The second line of the channel block specifies the official host name associated with the channel along with an optional alias for the local host. The line has the form:
official-host-name, should be the full name (including any subdomains or domains) of the host with which the channel communicates. In the case of the local channel, the name should be the preferred name used locally for the host PMDF is running on. In a homogeneous OpenVMS cluster environment this name will apply to the entire cluster; it does not have to be a name associated with any particular cluster node. All official host names for all channels are stored in a single common lookup table. They must be unique; duplicates are not allowed.

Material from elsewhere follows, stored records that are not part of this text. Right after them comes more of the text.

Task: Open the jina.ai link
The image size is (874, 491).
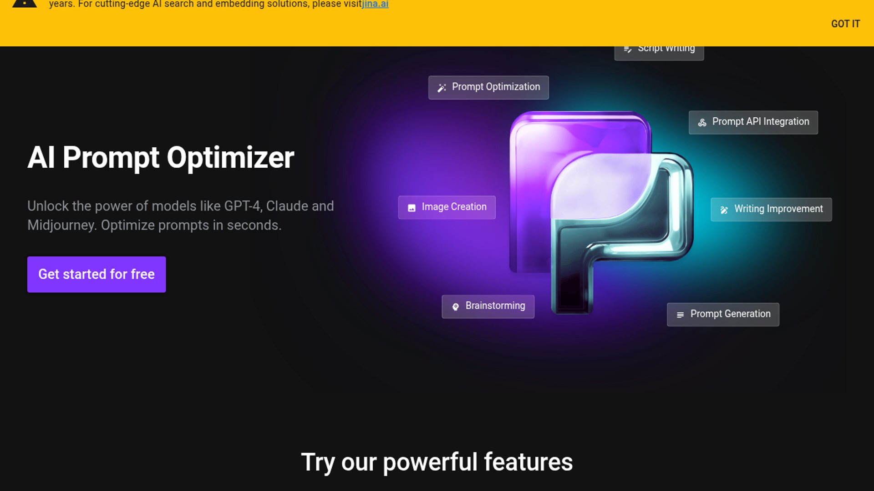Action: [375, 5]
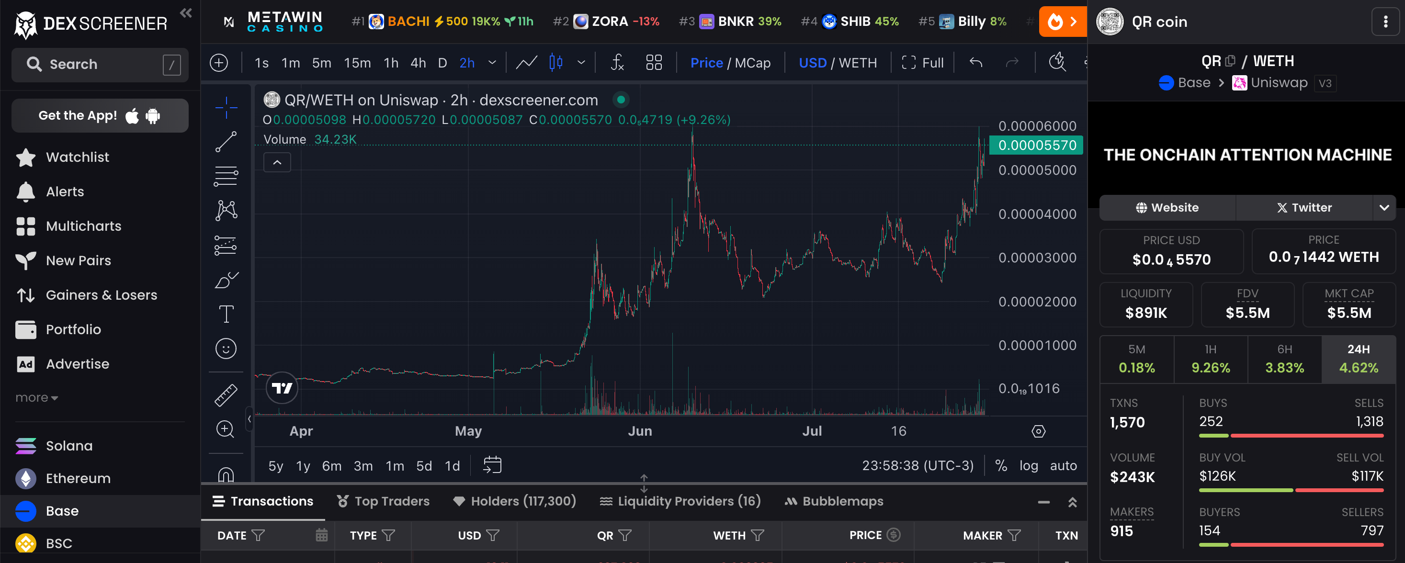1405x563 pixels.
Task: Select the ruler measure tool
Action: (226, 395)
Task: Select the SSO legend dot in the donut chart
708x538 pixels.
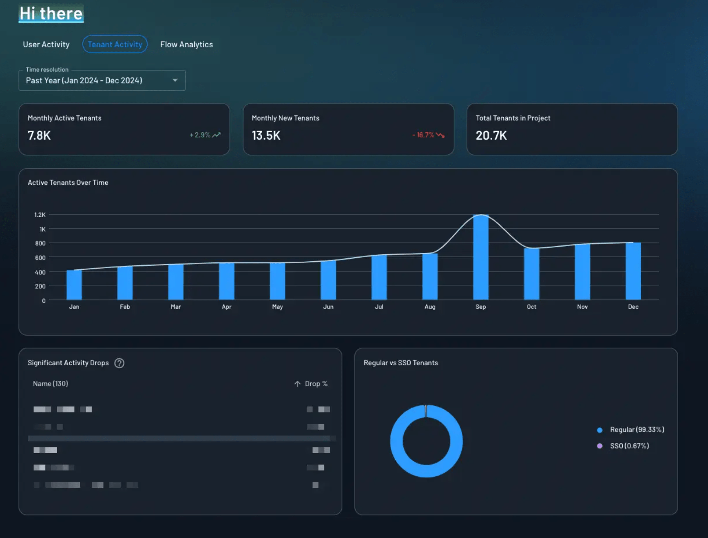Action: [x=600, y=446]
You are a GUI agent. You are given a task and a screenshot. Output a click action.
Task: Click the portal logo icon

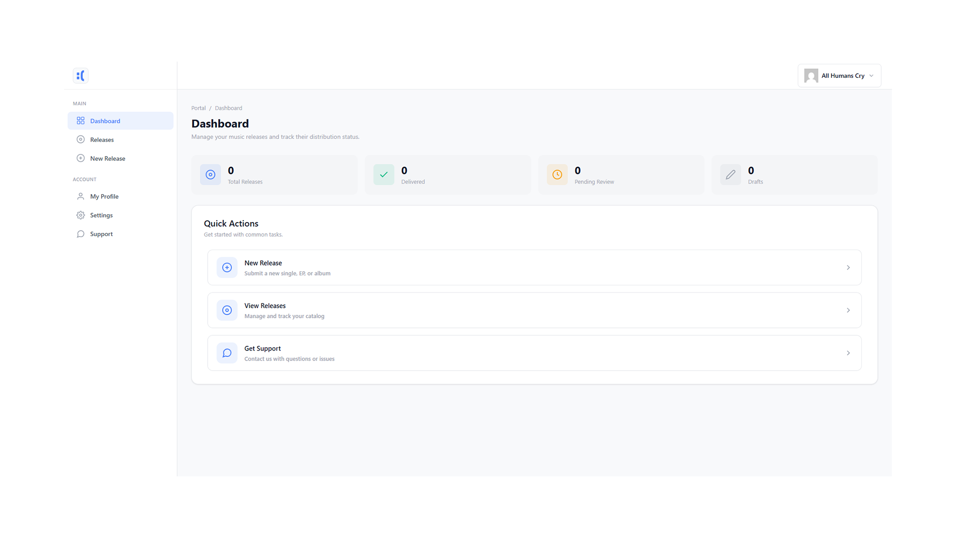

The local host machine is normally known by the name that appears as the official host name in the first channel block (on OpenVMS and UNIX, the l channel --- note that this is a lowercase letter "L"; on NT normally a msgstore channel) in the configuration file. It is sometimes useful for the local host to have different names depending on the channel being used. This situation usually arises when a machine is connected to more than one network. For example, a system may need to be known as milan.uucp on the UUCP network, milan.example.com on the Internet, and milan.bitnet on BITNET.
The local host alias,
local-host-alias, on the
second line of the channel block provides this functionality. If this
alias is specified, it is communicated as the local host's name to any
remote hosts with which this channel communicates. This alias will
replace the local host's name wherever it appears in the envelope and
header of messages queued to the associated channel. If this alias is
omitted the local host's official name (that is, the official host name
associated with the l channel) is used.
The local host alias only affects the name of the local host. No other system names are affected. The effects of the local host alias are strictly limited to the channel to which the alias applies.
The use of local host aliases is discouraged. If at all possible, each system should be known by one and only one name on all networks. Networks should strive to make this a reality. The current Internet versus UUCP versus BITNET networking fracas leads to situations where this feature is needed. In particular, it is presently impossible for a host on both BITNET and the Internet to have exactly the same name on both networks. Since different networks are associated with different channels, a per-channel local host alias is an ideal way to give the local host a per-network name.
When a single network is involved, it may appear that local host aliases can solve lots of problems, but often the end result is a worse mess than if the proper course of action is selected --- pick a single name and stick to it, living with the consequences of the conversion now instead of putting them off until it becomes even more difficult.